In line with the predominant production of enkephalins by effector T lymphocytes in vivo, it has been recently shown that δ-type opioid receptor, which exhibits more affinity for enkephalins, plays a major role in relieving CFA-induced inflammatory pain (20). Opioid receptors are expressed in sensory neurons, but also in immune cells, including T lymphocytes and DC. The expression of opioid receptors is not homogeneous among immune cell subsets and may differ according to the local environment and the activation status of the cells (21, 22). δ Opioid receptor (DOR) expressed at a low level in immature DCs and virtually absent in resting T lymphocytes is upregulated upon activation of the cells (23, 24). It has been clearly shown that DOR is upregulated in T lymphocytes upon TCR-mediated activation induced by superantigen administration (25) or Ag priming (14) in vivo. Thus, under inflammatory conditions, the role of DOR is probably not limited to inhibition of pain message. Enkephalins locally released by CD4⁺ T lymphocytes might also modulate pain-promoting inflammatory response through an auto/paracrine mechanism including downregulation of cytokine production by effector T cells (26).

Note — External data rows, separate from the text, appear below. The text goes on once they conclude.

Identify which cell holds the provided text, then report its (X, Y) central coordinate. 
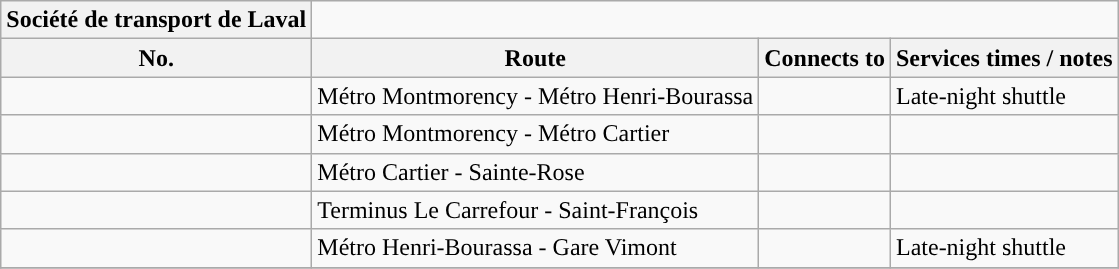
Métro Montmorency - Métro Cartier (536, 134)
Terminus Le Carrefour - Saint-François (536, 210)
Métro Cartier - Sainte-Rose (536, 172)
Connects to (825, 58)
Métro Henri-Bourassa - Gare Vimont (536, 248)
Route (536, 58)
No. (156, 58)
Services times / notes (1004, 58)
Société de transport de Laval (156, 20)
Métro Montmorency - Métro Henri-Bourassa (536, 96)
Pinpoint the cell where the given text exists, returning its [x, y] midpoint coordinate. 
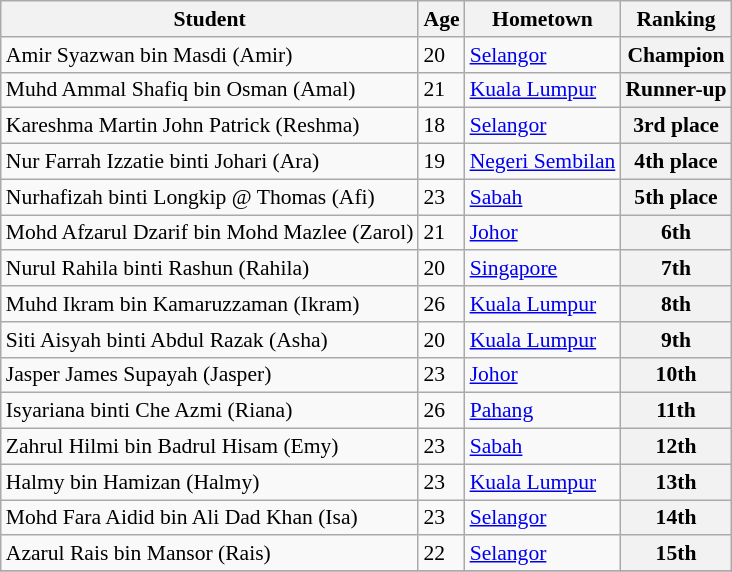
Mohd Afzarul Dzarif bin Mohd Mazlee (Zarol) [210, 233]
Champion [676, 55]
Mohd Fara Aidid bin Ali Dad Khan (Isa) [210, 518]
Azarul Rais bin Mansor (Rais) [210, 554]
11th [676, 411]
8th [676, 304]
18 [441, 126]
7th [676, 269]
Muhd Ikram bin Kamaruzzaman (Ikram) [210, 304]
Nurul Rahila binti Rashun (Rahila) [210, 269]
4th place [676, 162]
Hometown [543, 19]
15th [676, 554]
9th [676, 340]
Siti Aisyah binti Abdul Razak (Asha) [210, 340]
Student [210, 19]
Singapore [543, 269]
Muhd Ammal Shafiq bin Osman (Amal) [210, 90]
Age [441, 19]
Negeri Sembilan [543, 162]
3rd place [676, 126]
Nurhafizah binti Longkip @ Thomas (Afi) [210, 197]
14th [676, 518]
10th [676, 375]
22 [441, 554]
19 [441, 162]
Pahang [543, 411]
Runner-up [676, 90]
Ranking [676, 19]
Nur Farrah Izzatie binti Johari (Ara) [210, 162]
Amir Syazwan bin Masdi (Amir) [210, 55]
Halmy bin Hamizan (Halmy) [210, 482]
13th [676, 482]
Isyariana binti Che Azmi (Riana) [210, 411]
12th [676, 447]
6th [676, 233]
Zahrul Hilmi bin Badrul Hisam (Emy) [210, 447]
5th place [676, 197]
Kareshma Martin John Patrick (Reshma) [210, 126]
Jasper James Supayah (Jasper) [210, 375]
Return [X, Y] of the center of cell containing provided text 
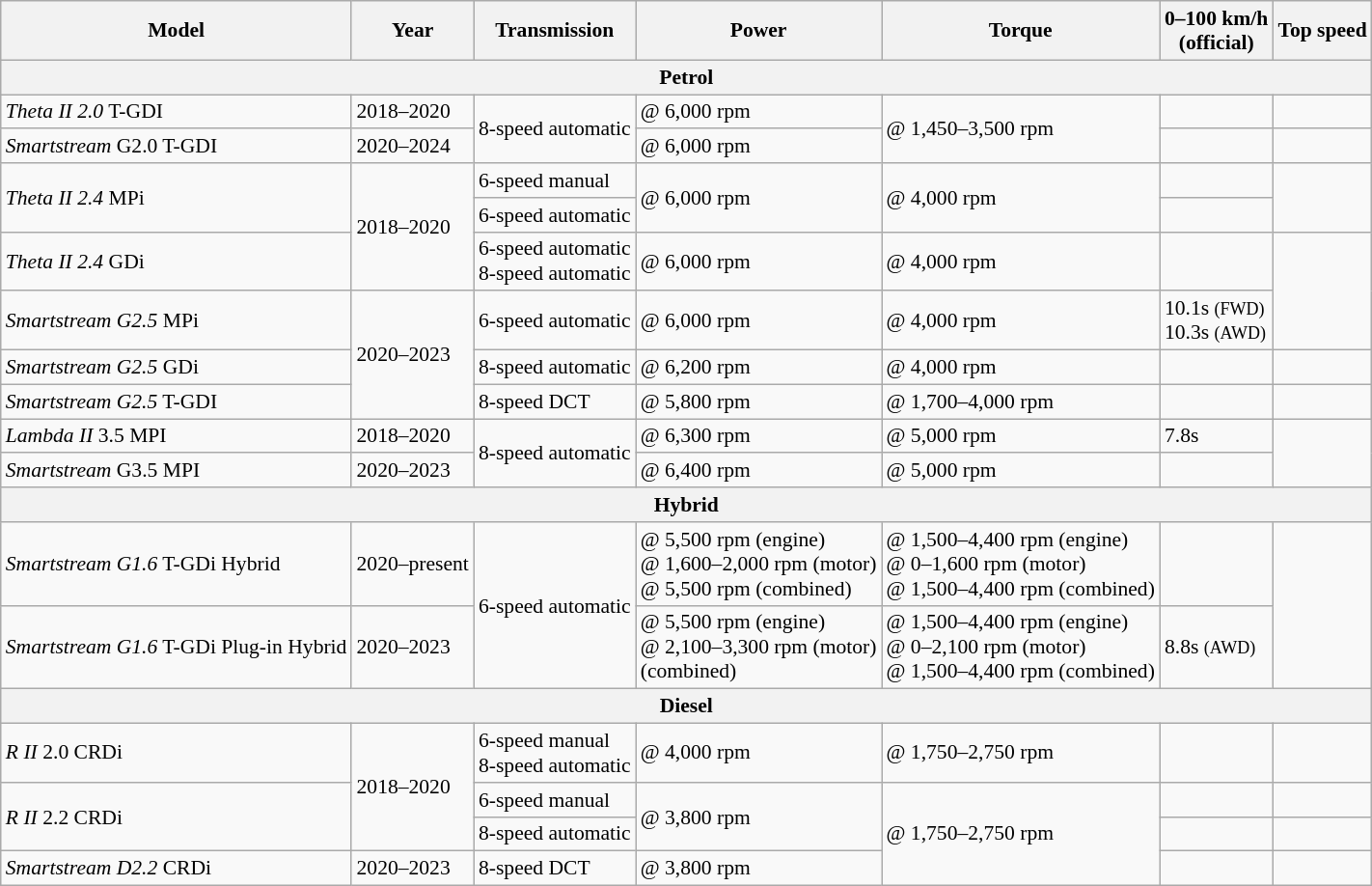
Year [412, 31]
Petrol [687, 77]
@ 1,500–4,400 rpm (engine) @ 0–1,600 rpm (motor) @ 1,500–4,400 rpm (combined) [1021, 563]
6-speed automatic8-speed automatic [555, 261]
0–100 km/h(official) [1216, 31]
Lambda II 3.5 MPI [177, 436]
Transmission [555, 31]
8.8s (AWD) [1216, 646]
Hybrid [687, 505]
Smartstream G2.5 GDi [177, 368]
Theta II 2.4 MPi [177, 197]
@ 6,400 rpm [758, 471]
Diesel [687, 706]
Top speed [1322, 31]
Model [177, 31]
@ 1,500–4,400 rpm (engine) @ 0–2,100 rpm (motor) @ 1,500–4,400 rpm (combined) [1021, 646]
Power [758, 31]
Torque [1021, 31]
Smartstream G1.6 T-GDi Plug-in Hybrid [177, 646]
Theta II 2.4 GDi [177, 261]
2020–present [412, 563]
Smartstream G1.6 T-GDi Hybrid [177, 563]
Smartstream G2.0 T-GDI [177, 147]
6-speed manual8-speed automatic [555, 753]
@ 1,700–4,000 rpm [1021, 401]
Smartstream G2.5 T-GDI [177, 401]
Theta II 2.0 T-GDI [177, 112]
R II 2.2 CRDi [177, 816]
10.1s (FWD)10.3s (AWD) [1216, 320]
@ 5,800 rpm [758, 401]
@ 5,500 rpm (engine) @ 2,100–3,300 rpm (motor) (combined) [758, 646]
@ 5,500 rpm (engine) @ 1,600–2,000 rpm (motor) @ 5,500 rpm (combined) [758, 563]
Smartstream D2.2 CRDi [177, 868]
Smartstream G3.5 MPI [177, 471]
@ 1,450–3,500 rpm [1021, 129]
@ 6,200 rpm [758, 368]
7.8s [1216, 436]
2020–2024 [412, 147]
Smartstream G2.5 MPi [177, 320]
@ 6,300 rpm [758, 436]
R II 2.0 CRDi [177, 753]
Determine the (x, y) coordinate at the center of the cell enclosing the given text.  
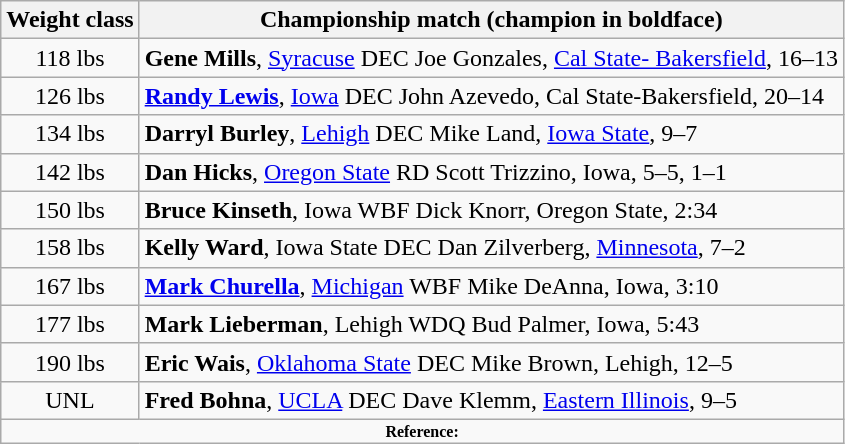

Taken together, our data show that spontaneous pain relief is a consequence of the specific adaptive T cell-mediated immune response. They also highlight analgesia as a new additional effector function of Ag-experienced CD4⁺ Th lymphocytes that arrive at the inflammatory site to eliminate pathogens. Opioids are the most efficient drugs to treat pain, but their chronic use may result in side effects including tolerance, respiratory depression, and constipation. Because side effects of opioids are dependent on stimulation of receptors within CNS, the observation that analgesia can be mediated by opioid receptors expressed on peripheral sensory fibers and, therefore, free of side effects has opened new therapeutic perspectives for pain treatment (27). These results highlight CD4⁺ Th lymphocytes as major actors of endogenous pain modulation in chronic inflammatory disorders. Considering CD4⁺ Th lymphocytes as cellular targets for the treatment of chronic inflammatory disorders might thus be re-estimated in light of their major role in controlling inflammatory pain.

The authors have no financial conflicts of interest.